Hugh (Ugo) was the Archbishop of Capua (as Hugh II) in the late 1140s and Archbishop of Palermo from 1150 until his death, probably in 1165–66.

Geoffrey, the former bishop of Dol, was appointed to the Capuan see about 1145. At some point after that and before 1150, Hugh became archbishop in Capua.

In 1150, pursuant to an agreement between King Roger II of Sicily and Pope Eugene III, Hugh was transferred from Capua to the see of Palermo. The previous archbishop-elect, Roger Fesca, is last recorded in March 1147. He had either died or been rejected in the interim. The transfer of Hugh formally took place at Ferentino in November. Eugene granted Hugh the pallium but refused to confirm the metropolitan authority previously granted to Palermo by the Antipope Anacletus II.

At Easter 1151, Hugh, using the authority of the pallium, consecrated Roger II's son William as co-king at Palermo. When Roger died in 1154, William succeeded him.

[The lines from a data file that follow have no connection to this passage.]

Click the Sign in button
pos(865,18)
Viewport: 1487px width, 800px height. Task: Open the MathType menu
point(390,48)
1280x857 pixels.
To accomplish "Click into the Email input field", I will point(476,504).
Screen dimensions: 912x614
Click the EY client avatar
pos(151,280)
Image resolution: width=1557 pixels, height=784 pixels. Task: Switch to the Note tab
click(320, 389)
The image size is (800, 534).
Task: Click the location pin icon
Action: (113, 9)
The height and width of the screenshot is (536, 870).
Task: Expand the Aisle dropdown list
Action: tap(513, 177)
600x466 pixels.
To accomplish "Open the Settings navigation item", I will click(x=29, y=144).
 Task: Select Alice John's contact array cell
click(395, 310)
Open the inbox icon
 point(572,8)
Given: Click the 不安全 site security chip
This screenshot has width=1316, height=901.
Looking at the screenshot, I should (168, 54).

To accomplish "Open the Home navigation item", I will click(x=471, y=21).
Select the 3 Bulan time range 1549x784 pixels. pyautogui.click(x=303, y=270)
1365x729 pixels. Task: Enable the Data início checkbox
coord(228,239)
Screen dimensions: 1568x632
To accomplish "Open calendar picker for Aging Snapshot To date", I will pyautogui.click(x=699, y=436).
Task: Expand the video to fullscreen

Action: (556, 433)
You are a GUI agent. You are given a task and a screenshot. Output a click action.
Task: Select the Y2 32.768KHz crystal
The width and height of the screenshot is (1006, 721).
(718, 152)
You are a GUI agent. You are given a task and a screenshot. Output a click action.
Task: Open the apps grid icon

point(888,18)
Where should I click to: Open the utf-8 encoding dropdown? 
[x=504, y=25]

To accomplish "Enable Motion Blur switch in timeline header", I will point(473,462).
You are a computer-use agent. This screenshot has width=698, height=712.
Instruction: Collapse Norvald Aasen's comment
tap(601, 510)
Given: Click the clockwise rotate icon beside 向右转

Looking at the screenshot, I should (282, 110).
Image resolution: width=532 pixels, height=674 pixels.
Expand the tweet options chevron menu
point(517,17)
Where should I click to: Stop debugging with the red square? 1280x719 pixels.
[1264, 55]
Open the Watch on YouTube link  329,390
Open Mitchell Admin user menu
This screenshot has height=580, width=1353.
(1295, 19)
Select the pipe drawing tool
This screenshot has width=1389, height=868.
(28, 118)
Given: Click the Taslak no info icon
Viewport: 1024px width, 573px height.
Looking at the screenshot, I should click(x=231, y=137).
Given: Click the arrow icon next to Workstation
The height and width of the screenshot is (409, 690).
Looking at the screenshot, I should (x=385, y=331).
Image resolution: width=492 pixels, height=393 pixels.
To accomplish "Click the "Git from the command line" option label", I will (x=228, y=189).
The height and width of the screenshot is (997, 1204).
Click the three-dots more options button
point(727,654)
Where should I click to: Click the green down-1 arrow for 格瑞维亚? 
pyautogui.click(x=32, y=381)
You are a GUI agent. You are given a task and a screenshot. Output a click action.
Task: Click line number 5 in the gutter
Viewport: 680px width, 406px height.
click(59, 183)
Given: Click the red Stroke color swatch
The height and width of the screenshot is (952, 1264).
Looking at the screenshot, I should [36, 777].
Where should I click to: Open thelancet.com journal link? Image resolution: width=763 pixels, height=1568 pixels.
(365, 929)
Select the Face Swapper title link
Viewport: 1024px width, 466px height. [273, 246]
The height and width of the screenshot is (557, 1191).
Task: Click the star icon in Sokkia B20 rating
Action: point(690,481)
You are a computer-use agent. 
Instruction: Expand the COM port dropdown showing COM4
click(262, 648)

In 1155 rebels seized the castle of Butera and began raiding the Sicilian countryside. When inquiries were made, the rebels professed loyalty to the king and alleged that Archbishop Hugh was plotting with the Admiral Maio of Bari to overthrow William and install Maio as king. These claims are contradicted by the trust William placed in Hugh and Maio during his lengthy illness that year, from September to Christmas. Later, Hugh and Maio were among the negotiators of the Treaty of Benevento with Pope Adrian IV in 1156.

On the night of 10 November 1160, Maio was living the house of the archbishop, where Hugh lay ill, when he was attacked and killed by Matthew Bonnell.

The date of Hugh's death is uncertain. Archbishop Romuald II of Salerno officiated at the coronation of William II in May 1166, suggesting that at that time the see of Palermo was vacant. Falcandus implies that there had been repeated failed attempts to elect an archbishop to the vacant see before the election of Stephen du Perche in November 1167. This would seem to place Hugh's death several years earlier, whereas a donation of land to the archdiocese dated April 1145 shows that Palermo at that time still had an archbishop.

Hugh commissioned Latin translations of Greek works from Henry Aristippus, who was active in Palermo throughout the 1150s.